■ **Brano estratto**:

3562 / Ricaldone Pietro / 1948-5-2 /
a Don Pietro Ricaldone, Rettor Maggiore dei salesiani
2 maggio 1948
Rev.mo ed amat.mo Sig. D. Ricaldone,
Le mie peregrinazioni e l’indisposizione del nostro amato Superiore mi hanno impedito di compiere il mio dovere mensile del rendiconto di aprile. Vi supplisco brevissimamente, comprendendo le circostanze.
Grazie a Dio né per la salute materiale, né per quella spirituale ho da segnalare cose speciali. Per la mia anima tento di continuare il lavoro che mi sono proposto negli ultimi esercizi, e mi pare che la buona volontà non venga meno, pur essendo assai esigui i risultati che constato.
Per i Ss. Voti, regole, pratiche di pietà, ecc., tutto regolare, pur dovendo il più delle volte farle fuori casa, nei viaggi, ecc., colle rispettive conseguenze. Nelle case in cui mi sono trovato, mi pare di aver notato buon spirito, lavoro, giocondità tanto nei confratelli che nei giovani. Disagio dell’Ispettoria Adriatica qua tale (non saprei come dire… non è emiliana, né toscana, né romana… sarà la geografia, sarà il carattere degli abitanti, mah!).
Avvicinandosi la partenza (26 Maggio):
Avrei bisogno dei decreti di erezione dell’Associazione dei devoti di Maria Aus. nelle nostre nuove case e in quelle distrutte (in alcune che stanno per essere erette).
Diploma di cooperatori in varie lingue. In Giappone ho la firma del Rettor M. in timbro di gomma – ebbi l’autorizzazione di usarlo (naturalmente solo per apporto di diplomi giapponesi). Penso usufruire ancora di tale permesso per tutti i diplomi (non avendo alla mano l’elenco di quelli cui si deve rilasciare, né funzionando ancora la posta in Giappone).

■ **Estratto dei dati**:
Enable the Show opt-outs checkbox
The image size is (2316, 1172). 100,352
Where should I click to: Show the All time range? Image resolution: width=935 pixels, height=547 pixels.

■ **Consegne**:
a. Rispondi a queste domande sulla lettera a Don Ricaldone:
(i) Che cosa ha impedito di inviare il rendiconto di aprile?
(ii) Quale data viene indicata per la partenza?
(iii) In che forma si ha in Giappone la firma del Rettor Maggiore?
b. Prosegui la lettera a Don Ricaldone a partire dalla sua ultima frase.

■ **Risposte alle consegne**:
a.
(i) Le peregrinazioni di chi scrive e l'indisposizione dell'amato Superiore.
(ii) Il 26 maggio.
(iii) In timbro di gomma.

b.
Vi è qualche benefattore insigne in Giappone cristiano ed anche qualche pagano. Come si potrebbe manifestare la riconoscenza nostra? Ha il R. M. qualche diploma o medaglia o altro di speciale?
Per tutto questo, per carità, Lei amat.mo Padre, non si disturbi, mi dica solo a chi debbo rivolgermi.
Spero di aver comodità di parlarle prima del saluto finale. E permetterà che con franchezza filiale non le nasconda che parto profondamente addolorato, non avendo i Superiori creduto opportuno di aderire a quanto da anni e ripetutamente ho esposto ai Superiori: “cambio di guardia”. Posso rifugiarmi nel “quod differtur non aufertur” ma, secondo il mio povero parere, era proprio questo periodo ricostruttivo il “tempus acceptabile” per il Giappone salesiano, il “dies salutis”, e anche per questo povero uomo. Il Signore e i Superiori non hanno creduto bene esaudirmi – e mi sta bene, ché troppe ne ho da scontare… e scontiamo. Canto il “bonum mini quia humiliasti me”… e mi prude la penna, la mente e il cuore per musicarlo.
Ma capirà, amatissimo Padre, che coll’intima persuasione e coscienza che ho sulla necessità manifestata ai Superiori – creda pure – sentita anche dai confratelli (e il povero D. Cimatti sa quello che pensano), il ritorno mio nelle condizioni in cui mi tengono i Superiori rappresenta non la costruzione, l’organizzazione, il rassodamento di quanto c’è, ma il contrario.
Questo è il mio vero stato d’animo. L’unica mia preghiera è che si realizzi solo per me e per tutti i miei la volontà di Dio.
Come non è D. Cimatti che ha costruito quanto modestamente si è fatto laggiù, ma il Signore e i buoni confratelli (so già le cose mirabili fatte durante la mia permanenza in Italia) così sarà il Signore e i confratelli che difenderanno la mia insipienza.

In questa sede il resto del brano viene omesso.